_Required action_. Below are some records; quote exactly the lines from the one that contains "Select the Proxy document icon in sidebar" through the one that contains "Task: Open the Source filter dropdown", inclusive, and no others.

::: Exercise inputs :::

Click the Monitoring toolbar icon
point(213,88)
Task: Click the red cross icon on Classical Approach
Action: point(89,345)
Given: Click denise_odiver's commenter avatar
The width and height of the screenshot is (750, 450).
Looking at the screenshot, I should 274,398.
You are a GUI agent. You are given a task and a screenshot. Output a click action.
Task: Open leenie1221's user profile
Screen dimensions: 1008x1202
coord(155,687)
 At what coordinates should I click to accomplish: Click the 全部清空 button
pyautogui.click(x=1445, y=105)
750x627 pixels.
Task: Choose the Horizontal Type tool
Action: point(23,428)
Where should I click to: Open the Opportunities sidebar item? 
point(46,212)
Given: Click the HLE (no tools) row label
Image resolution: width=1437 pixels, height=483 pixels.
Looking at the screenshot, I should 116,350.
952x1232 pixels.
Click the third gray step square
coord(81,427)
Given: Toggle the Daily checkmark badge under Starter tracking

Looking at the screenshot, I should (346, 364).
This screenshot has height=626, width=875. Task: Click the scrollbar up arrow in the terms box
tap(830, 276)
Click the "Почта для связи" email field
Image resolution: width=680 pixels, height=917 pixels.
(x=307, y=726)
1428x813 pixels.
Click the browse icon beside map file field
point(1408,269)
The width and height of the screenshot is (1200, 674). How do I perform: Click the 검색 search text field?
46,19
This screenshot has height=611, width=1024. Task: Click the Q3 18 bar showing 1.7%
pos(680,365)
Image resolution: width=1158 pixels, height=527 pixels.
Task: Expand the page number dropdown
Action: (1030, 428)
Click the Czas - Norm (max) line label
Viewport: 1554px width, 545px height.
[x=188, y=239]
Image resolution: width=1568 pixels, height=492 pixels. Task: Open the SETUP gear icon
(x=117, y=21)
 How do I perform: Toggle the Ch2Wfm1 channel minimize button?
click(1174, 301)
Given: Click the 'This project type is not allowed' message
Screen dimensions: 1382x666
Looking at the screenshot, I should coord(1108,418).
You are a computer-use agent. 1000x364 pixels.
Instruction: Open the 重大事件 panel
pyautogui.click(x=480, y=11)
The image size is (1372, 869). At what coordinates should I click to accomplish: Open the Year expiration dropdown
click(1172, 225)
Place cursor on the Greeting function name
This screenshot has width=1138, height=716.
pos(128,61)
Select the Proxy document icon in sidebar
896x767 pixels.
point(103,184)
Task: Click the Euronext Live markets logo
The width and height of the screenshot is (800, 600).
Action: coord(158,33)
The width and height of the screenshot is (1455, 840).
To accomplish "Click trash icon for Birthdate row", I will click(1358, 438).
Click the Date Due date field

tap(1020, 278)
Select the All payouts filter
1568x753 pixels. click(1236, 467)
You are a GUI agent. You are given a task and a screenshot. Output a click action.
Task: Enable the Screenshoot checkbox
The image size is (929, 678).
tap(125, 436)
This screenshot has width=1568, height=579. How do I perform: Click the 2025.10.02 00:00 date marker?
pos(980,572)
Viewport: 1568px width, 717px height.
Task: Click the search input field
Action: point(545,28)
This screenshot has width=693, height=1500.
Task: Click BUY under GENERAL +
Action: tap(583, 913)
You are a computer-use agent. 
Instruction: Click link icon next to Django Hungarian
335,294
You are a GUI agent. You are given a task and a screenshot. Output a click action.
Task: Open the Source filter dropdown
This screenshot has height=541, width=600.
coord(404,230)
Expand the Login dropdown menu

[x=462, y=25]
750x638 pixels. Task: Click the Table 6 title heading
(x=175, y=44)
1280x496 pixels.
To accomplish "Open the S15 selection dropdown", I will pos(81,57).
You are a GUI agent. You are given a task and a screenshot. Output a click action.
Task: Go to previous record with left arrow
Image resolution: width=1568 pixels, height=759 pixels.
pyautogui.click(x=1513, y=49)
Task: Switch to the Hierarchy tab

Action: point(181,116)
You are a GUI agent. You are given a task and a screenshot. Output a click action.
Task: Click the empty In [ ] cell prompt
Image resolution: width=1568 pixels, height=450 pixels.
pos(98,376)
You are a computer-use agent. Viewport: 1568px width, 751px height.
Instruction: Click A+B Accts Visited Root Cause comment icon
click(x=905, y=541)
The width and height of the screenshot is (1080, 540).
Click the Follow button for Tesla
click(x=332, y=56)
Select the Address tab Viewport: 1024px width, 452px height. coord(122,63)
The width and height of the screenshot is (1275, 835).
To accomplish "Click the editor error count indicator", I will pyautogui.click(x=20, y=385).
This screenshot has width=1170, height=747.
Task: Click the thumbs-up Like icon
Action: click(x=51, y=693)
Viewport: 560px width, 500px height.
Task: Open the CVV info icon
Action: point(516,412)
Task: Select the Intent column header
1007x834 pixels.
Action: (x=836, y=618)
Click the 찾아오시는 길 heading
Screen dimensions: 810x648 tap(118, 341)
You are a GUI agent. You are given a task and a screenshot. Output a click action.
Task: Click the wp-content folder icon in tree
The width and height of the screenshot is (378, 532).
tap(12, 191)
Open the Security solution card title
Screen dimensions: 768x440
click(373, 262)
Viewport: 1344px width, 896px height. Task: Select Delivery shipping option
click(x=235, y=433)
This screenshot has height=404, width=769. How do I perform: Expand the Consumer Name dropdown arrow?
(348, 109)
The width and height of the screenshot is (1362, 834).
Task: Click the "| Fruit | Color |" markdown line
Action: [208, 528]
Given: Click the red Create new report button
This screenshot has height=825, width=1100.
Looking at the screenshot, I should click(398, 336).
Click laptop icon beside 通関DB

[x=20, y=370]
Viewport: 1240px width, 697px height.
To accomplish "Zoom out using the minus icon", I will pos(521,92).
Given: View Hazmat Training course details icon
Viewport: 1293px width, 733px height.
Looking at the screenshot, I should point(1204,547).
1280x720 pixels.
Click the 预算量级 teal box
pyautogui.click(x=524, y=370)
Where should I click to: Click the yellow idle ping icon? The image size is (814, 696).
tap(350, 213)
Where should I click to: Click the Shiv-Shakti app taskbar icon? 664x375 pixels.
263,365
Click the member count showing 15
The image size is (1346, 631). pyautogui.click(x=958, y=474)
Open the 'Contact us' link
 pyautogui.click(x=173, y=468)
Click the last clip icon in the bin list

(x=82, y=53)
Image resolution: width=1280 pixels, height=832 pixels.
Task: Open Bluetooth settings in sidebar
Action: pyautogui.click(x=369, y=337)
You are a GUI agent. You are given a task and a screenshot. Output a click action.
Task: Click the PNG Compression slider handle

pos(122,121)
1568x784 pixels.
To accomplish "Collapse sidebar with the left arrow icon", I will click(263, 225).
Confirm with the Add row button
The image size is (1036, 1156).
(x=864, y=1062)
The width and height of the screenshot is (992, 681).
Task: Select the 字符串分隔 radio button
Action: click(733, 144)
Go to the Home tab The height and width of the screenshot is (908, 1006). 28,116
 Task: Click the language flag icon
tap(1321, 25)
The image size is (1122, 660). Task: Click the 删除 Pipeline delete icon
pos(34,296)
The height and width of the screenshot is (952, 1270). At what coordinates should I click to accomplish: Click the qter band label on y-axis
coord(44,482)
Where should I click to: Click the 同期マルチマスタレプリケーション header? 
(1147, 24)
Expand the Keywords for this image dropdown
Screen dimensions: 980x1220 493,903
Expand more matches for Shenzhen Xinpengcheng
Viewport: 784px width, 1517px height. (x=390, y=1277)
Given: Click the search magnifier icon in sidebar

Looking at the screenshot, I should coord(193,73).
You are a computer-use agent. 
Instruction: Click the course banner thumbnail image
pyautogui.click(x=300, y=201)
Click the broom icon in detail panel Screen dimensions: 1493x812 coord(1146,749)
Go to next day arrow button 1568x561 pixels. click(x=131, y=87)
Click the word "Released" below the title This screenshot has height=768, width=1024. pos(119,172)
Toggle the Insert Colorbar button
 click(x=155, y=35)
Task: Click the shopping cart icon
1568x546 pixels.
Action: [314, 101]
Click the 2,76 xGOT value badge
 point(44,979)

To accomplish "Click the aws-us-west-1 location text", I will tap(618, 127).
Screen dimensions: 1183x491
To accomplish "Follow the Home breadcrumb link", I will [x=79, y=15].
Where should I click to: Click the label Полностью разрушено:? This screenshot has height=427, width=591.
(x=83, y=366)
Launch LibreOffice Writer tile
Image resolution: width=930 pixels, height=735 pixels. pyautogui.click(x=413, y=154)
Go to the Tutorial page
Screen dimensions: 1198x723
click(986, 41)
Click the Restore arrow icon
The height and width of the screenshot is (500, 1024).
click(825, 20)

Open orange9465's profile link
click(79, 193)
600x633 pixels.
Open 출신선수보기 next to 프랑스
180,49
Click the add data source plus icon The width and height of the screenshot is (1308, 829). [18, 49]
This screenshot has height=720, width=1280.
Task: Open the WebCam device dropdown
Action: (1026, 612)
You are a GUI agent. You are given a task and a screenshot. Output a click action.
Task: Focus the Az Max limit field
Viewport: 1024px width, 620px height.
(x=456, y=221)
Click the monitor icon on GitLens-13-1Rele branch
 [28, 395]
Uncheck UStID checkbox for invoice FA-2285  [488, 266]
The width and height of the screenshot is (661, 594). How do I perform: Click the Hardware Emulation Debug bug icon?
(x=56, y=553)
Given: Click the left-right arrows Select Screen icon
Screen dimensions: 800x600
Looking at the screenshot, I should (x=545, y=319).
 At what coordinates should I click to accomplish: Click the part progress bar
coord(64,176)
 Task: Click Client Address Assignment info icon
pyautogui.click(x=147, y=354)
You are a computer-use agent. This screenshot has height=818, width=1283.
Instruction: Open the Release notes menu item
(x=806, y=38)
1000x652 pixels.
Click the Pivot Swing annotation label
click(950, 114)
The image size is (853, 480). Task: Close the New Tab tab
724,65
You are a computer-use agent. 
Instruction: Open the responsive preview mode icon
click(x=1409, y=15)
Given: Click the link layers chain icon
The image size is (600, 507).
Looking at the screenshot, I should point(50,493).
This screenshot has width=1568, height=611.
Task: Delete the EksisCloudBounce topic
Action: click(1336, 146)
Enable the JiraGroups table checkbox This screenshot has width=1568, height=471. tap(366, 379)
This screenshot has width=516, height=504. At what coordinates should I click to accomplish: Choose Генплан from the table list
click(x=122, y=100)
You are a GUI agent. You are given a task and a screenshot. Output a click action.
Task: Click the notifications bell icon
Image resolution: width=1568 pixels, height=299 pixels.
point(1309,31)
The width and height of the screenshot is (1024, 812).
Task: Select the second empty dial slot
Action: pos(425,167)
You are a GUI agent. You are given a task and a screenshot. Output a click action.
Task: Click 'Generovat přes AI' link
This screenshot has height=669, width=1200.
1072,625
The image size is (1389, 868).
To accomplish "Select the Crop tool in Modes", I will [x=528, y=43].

:::

_Your solution_.
Select the Proxy document icon in sidebar
896x767 pixels.
point(103,184)
Task: Click the Euronext Live markets logo
The width and height of the screenshot is (800, 600).
Action: coord(158,33)
The width and height of the screenshot is (1455, 840).
To accomplish "Click trash icon for Birthdate row", I will click(1358, 438).
Click the Date Due date field

tap(1020, 278)
Select the All payouts filter
1568x753 pixels. click(1236, 467)
You are a GUI agent. You are given a task and a screenshot. Output a click action.
Task: Enable the Screenshoot checkbox
The image size is (929, 678).
tap(125, 436)
This screenshot has width=1568, height=579. How do I perform: Click the 2025.10.02 00:00 date marker?
pos(980,572)
Viewport: 1568px width, 717px height.
Task: Click the search input field
Action: point(545,28)
This screenshot has width=693, height=1500.
Task: Click BUY under GENERAL +
Action: tap(583, 913)
You are a computer-use agent. 
Instruction: Click link icon next to Django Hungarian
335,294
You are a GUI agent. You are given a task and a screenshot. Output a click action.
Task: Open the Source filter dropdown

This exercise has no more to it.